Interaction is an important part of having a social media presence. Your business’s Facebook fans want more than the occasional notice about specials. By putting a face behind the company profile, you personalize your customers’ online experience, which makes them more likely to see you as a customer-friendly experience.
The survey also asked how often a company’s CEO participates in his or her company’s social media sites. Only 22 percent of businesses reported a CEO’s regular participation in social media on behalf of his or her company, with most of that participation being on Facebook. While it’s not necessary that the head of your small business to regularly log in and post responses and comments, an occasional interaction can help show customers your business cares about its customers, and that this concern goes all the way to the top.
Social media strategist Mack Collier has gained attention by encouraging CEOs to think like a rock star. “Note what rock stars do,” Collier shared at the Social Media Integration Conference. “They focus on the people that already love them… this group has a strong degree of loyalty for the rock star. So much so, that they will go out and actively recruit people from the other groups to the left to come join them.”

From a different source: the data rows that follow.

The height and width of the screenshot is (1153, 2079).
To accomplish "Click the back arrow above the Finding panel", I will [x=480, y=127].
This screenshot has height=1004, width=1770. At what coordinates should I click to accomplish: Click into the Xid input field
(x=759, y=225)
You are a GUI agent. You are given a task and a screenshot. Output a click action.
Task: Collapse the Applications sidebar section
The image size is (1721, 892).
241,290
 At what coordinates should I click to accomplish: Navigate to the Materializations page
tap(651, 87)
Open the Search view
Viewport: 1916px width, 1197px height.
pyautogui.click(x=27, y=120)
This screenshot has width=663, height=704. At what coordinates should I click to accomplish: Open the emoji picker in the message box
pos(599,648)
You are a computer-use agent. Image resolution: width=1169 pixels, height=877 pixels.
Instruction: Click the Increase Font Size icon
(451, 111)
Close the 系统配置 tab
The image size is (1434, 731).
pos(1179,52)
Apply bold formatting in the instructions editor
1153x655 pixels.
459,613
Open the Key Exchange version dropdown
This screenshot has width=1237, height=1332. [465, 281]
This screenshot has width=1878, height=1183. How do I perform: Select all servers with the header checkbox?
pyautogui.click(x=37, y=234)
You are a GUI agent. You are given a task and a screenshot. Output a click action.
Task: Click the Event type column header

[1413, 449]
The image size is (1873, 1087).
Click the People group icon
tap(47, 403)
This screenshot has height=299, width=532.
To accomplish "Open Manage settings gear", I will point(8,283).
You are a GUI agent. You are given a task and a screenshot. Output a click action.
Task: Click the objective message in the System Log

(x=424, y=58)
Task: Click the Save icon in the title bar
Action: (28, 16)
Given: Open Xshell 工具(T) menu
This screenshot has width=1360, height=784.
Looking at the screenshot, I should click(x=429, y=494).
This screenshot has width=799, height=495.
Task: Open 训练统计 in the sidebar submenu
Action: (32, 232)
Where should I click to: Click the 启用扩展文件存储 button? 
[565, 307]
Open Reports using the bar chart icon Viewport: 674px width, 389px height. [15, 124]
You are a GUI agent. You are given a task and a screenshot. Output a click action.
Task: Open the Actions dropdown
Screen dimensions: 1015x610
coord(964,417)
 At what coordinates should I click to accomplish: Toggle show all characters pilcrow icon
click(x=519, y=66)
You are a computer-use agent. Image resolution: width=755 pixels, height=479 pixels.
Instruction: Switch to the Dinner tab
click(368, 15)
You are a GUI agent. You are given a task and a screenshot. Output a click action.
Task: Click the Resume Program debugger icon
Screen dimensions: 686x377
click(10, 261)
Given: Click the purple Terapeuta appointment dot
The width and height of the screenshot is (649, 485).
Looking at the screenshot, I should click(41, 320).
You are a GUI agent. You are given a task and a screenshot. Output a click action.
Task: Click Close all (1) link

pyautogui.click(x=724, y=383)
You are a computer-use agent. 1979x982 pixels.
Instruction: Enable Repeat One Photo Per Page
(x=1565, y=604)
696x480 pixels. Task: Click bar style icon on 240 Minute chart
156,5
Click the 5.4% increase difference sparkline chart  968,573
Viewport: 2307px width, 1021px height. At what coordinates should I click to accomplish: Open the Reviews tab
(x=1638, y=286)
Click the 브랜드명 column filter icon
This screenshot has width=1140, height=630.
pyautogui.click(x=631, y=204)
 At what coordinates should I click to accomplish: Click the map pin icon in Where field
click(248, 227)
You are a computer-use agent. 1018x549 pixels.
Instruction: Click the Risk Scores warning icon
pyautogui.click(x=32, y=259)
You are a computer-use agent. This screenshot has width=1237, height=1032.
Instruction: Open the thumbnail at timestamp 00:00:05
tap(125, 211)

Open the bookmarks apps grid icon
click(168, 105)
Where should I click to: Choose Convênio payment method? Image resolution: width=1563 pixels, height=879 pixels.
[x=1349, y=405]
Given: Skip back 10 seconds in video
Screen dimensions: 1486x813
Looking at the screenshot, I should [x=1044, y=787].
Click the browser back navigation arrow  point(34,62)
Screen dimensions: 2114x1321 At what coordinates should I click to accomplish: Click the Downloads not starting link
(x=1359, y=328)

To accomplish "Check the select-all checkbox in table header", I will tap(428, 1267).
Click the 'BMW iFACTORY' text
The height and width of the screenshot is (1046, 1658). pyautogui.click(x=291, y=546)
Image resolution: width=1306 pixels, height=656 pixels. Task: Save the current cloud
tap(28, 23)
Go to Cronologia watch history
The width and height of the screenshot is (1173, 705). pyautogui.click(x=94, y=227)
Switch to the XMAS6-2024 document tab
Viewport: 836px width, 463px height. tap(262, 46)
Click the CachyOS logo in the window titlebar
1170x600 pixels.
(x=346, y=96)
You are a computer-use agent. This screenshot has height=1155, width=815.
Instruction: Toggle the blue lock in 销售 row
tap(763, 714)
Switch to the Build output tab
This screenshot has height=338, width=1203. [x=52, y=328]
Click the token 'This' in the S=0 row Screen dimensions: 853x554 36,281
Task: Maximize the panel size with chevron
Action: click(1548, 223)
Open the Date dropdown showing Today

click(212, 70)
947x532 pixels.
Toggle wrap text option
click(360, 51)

When businesses integrate this type of thinking into marketing efforts, they gather new customers by nurturing existing customers. Dell Computers’ Facebook interaction is a great example of this. Not only does Dell post regular updates about specials and new product releases, a representative of the company interacts with commenters to its post, even addressing those commenters by name.
As social media becomes even more of a force in today’s Internet-driven world, consumers are not only appreciating businesses interacting on Facebook, but they are growing to expect it. In fact, Conversocial, a software-based business that helps businesses manage social media commenting, conducted a recent survey that found 88 percent of consumers would be less likely to buy from a business that ignored customer service comments on social media sites.
That same study also showed that nearly a third of respondents had been ignored when posting customer service-oriented comments to businesses’ social media sites. While constant interaction may seem impossible, especially for smaller businesses without staff to dedicate to updating social media pages, neglecting to respond to negative comments can be extremely detrimental to your online reputation. Not only does this make the complaining customer feel neglected, it appears to everyone who reads the comment that nobody is listening.
As 2012 begins, think about your social media sites. Are you participating as much as you should? And, more importantly, are you missing a valuable chance to improve customer relations on a widespread basis?